A dramatic change of image to reflect a more polarised industry and adjusting to appeal to the next generation is how the new Diecasting Society president sees the development of the organisation in the coming years.

Speaking exclusively to Foundry Trade Journal, Stuart Gregory explained how the DCS would accommodate a new breed of worker in the international diecasting sector. “The demographics have changed, people want different things now whether they are individual members or corporate members. We have to appeal to a completely new audience, many of whom have transitioned into our sector from the plastics industry and other engineering disciplines.”

For Gregory and his fellow DCS board members the primary focus is an online presence that matches their expectations. “The website is growing increasingly important and whilst networking is still a vital part of membership we have to accept the advantages of networking over social media as this is what today’s and tomorrow’s generation want to do. It is where they are comfortable and we have to get in touch with that.

“Traditionally our membership has been predominantly high pressure diecasters and the supply chain that supports that. Now we have different people, with differing perceptions working in our sector and they have influences from other disciplines. There is also a huge international impact with many of our corporate members being owned by international companies. Certainly most of our members will be working with a global customer base so the whole dynamics have changed.”

Such is the commitment to this “new way of thinking” that the DCS is currently undergoing a re-design of its website, due to launch later this year. This is all part of the Society’s desire to become more encompassing and, as Gregory explains: “Look to younger people and present ourselves in a different way.”

The new president is also keen to harness the skills and expertise of the existing diecasting sector to shape the future of the industry. “I would like those with years and years of experience in the diecasting sector to act as mentors to those new to the industry so we can pass on information and skills for the benefit of our industry.” One solution for this is the organising of a regular technical conference such as the event to be held in October in Solihull, UK. “Sometimes traditional social functions are less important to the new generation of engineers but ‘out of work’ activities are still an attractive option, if you organise the right activity they will engage. It’s also important to remember that there is a huge amount of knowledge in our Society that can be tapped into. You don’t have to re-invent the wheel. there is bound to be someone at the Diecasting Society who can help and advise, but you have to join to be a part of this network of information.”
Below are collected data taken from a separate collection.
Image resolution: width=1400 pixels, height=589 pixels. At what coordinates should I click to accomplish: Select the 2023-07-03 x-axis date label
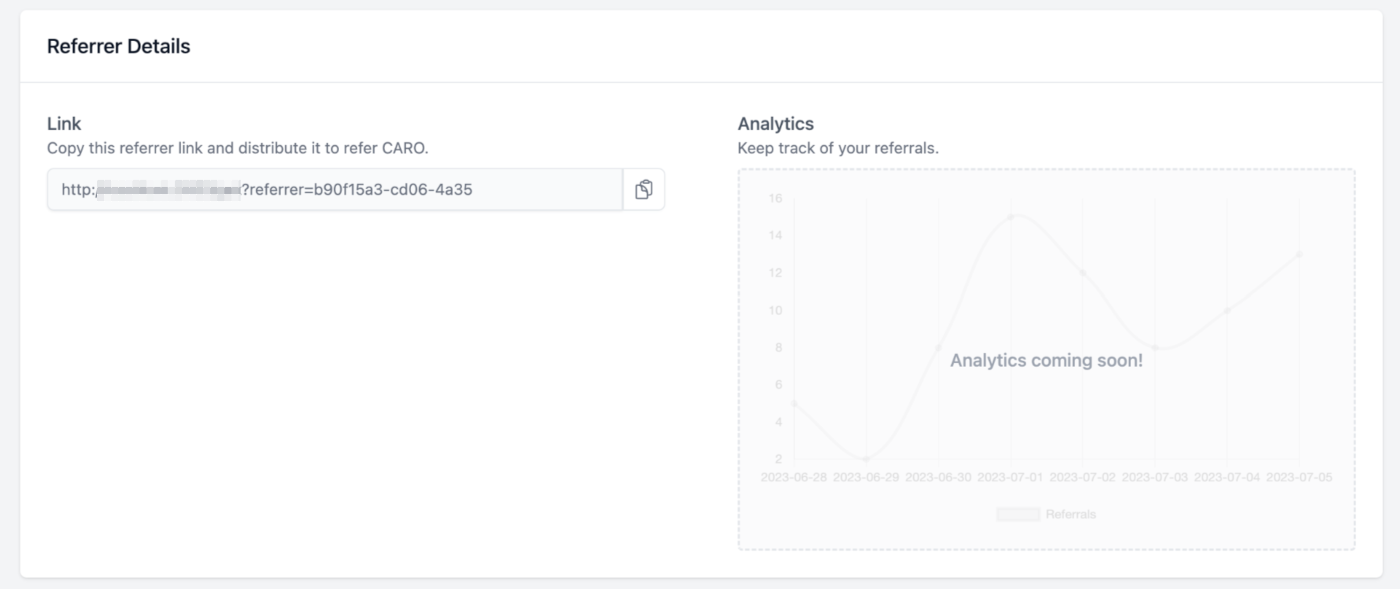[x=1155, y=477]
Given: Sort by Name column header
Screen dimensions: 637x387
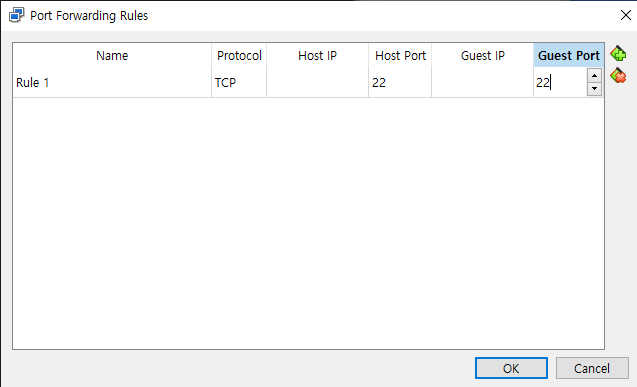Looking at the screenshot, I should 112,55.
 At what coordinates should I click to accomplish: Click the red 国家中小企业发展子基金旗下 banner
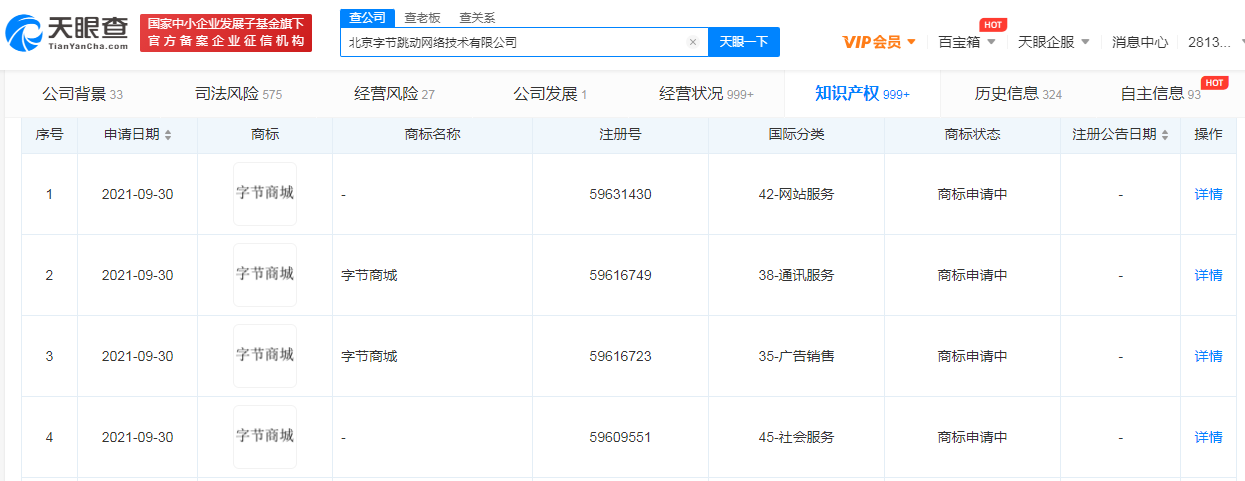[x=226, y=33]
Gregory is the managing director of Petrofer UK, the technical co-ordinator Japanese business in Europe and a member of the Petrofer Group executive committee and as such he is well placed to guide the membership. “Petrofer has been a member of the Diecasting Society since 1994 and is in a fortunate position that we are active in fifty countries and a wide range of market sectors. As we cover a breadth of industrial processes, we can gain a good insight into how the industrial sector is changing and how the process chain is responding, so we get a wider view. This is vital for the Diecasting Society and its membership as we can’t stand still – so much is happening globally, we need to reach out to international businesses, work closer, and support our internal infrastructure such as the new Elite Centre for Manufacturing Skills in the UK. We are a technology focused industry and our Society must reflect this.”